Where IDTs Are Required by Law

Hospice is the clearest example of a setting where IDTs are not optional. The Centers for Medicare and Medicaid Services (CMS) mandate that every Medicare-certified hospice program operate with an interdisciplinary group that collectively supervises all care and services. The team must address physical, medical, psychosocial, emotional, and spiritual needs of both the patient and their family. Programs that fail to meet these staffing and documentation requirements risk losing their Medicare certification.

Outside hospice, IDTs are strongly encouraged but not always legally required. Programs of All-Inclusive Care for the Elderly (PACE) also mandate interdisciplinary teams. In other settings like primary care, oncology, and chronic disease clinics, the decision to use an IDT model is typically driven by the organization rather than by regulation.
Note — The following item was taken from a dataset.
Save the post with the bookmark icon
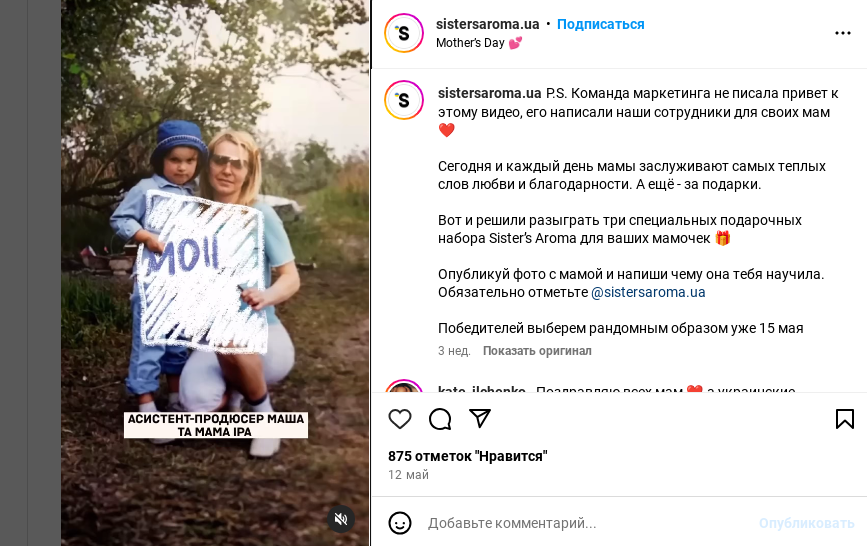This screenshot has width=867, height=546. tap(844, 419)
How IDTs Affect Patient Outcomes

The measurable benefits of IDT-led care show up across several metrics. A systematic review of interdisciplinary care for chronically ill patients found that study groups had a 20% lower 60-day hospital readmission rate compared to patients receiving standard care. In one program, 31% of participants were stable enough to be discharged back to primary care management within an average of eight months, with the improvement holding over time. Blood pressure control also improved more in interdisciplinary groups: systolic pressure dropped 10 points over 12 months in the intervention group, compared to 9 points under usual care.

The financial data is similarly concrete. A study of interdisciplinary care for older trauma patients found a median savings of $1,061 per patient after the team model was implemented, totaling $53,000 in annual hospital cost reductions. For patients with shorter hospital stays of two days or less, the savings were even larger at $1,100 per patient. These reductions came primarily from more coordinated care that prevented complications and unnecessary resource use.

Common Barriers to Effective Teamwork

IDTs don’t automatically function well just because the right people are in the room. The most frequently reported barriers are organizational: lack of dedicated time for team meetings, insufficient training in how to collaborate across disciplines, and unclear role definitions. When team members don’t understand what other professionals can contribute, they tend to duplicate efforts or miss opportunities to involve the right person.

Professional identity is another sticking point. Some primary care physicians perceive interdisciplinary collaboration as a loss of autonomy, particularly when it involves delegating or transferring tasks to nurses or pharmacists. This reluctance is compounded by the fact that most healthcare training programs still don’t include meaningful interprofessional education. Providers graduate knowing how to do their own job well but having little practice working as part of a coordinated team. Poor communication ties all of these problems together. Without structured processes for sharing information, even well-intentioned teams can fragment into the kind of siloed care the IDT model is designed to prevent.